Facadas profundas, persistentes, desalento e desistência.

Haverá quem diga, até com alguma alteração na voz, que não se pode comparar; o que era e o que é: as condições de pobreza, a insalubridade do viver, a expressão do pensamento livre oprimido. Mas, também foi assim noutras geografias, na diversidade das adesões à União Europeia, e se vamos a comparar, veja-se onde esses países já vão (alguns tão pobres e oprimidos), em menos tempo, e a nossa imobilidade, estátuas melancólicas de gelo, a perder a forma derretendo na agonia das gotas que não solidificam mais. E os outros a passarem à frente, acenando adeus, com sorrisos cínicos, e com razão.

O que falhou? Nós? Todos? É da natureza intrínseca da genética colectiva? É da geografia? É do que se come? É do que se bebe a mais?

Até prova em contrário, algumas flores vão continuar a florescer no mês de Abril, mas deixaram de ser viçosas.

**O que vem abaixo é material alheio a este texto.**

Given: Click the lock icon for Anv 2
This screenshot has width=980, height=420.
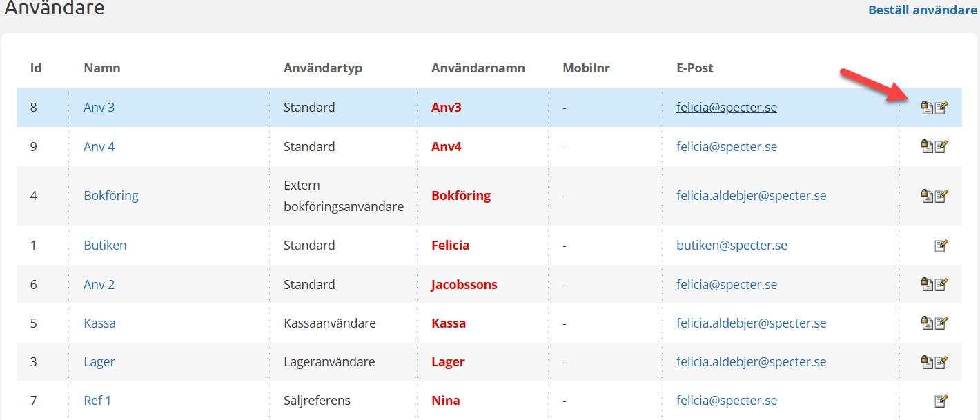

A cor vai-se esbatendo e a palidez e maciez, sinais vincados de uma degenerescência galopante, tomam conta do espaço da fotografia panorâmica, onde uns sentados, outros de pé, todos fazem um sorriso mais ou menos de conveniência na fotografia obrigatória do dia.

De que serve celebrar um sonho rendilhado e esgaço, que se escapou das mãos insensíveis que não souberam moldar, frutificar, acariciar e proteger das intempéries?

Uma data, nada mais, a cair, cada vez menos sonante na amnésia do dia seguinte.

Para o ano, grandes comemorações e todos a puxarem a si os brilhos da democracia, com molhos de cravos nas lapelas, a esgaçarem de tanto peso. Todos capitães de Abril, mesmo os que nem sequer fizeram serviço militar. E o povo, a bater palmas, e tanto faz se são as marchas populares que descem a avenida se é a manifestação do 25 de Abril, é tudo parecido. Haja festa e saúde.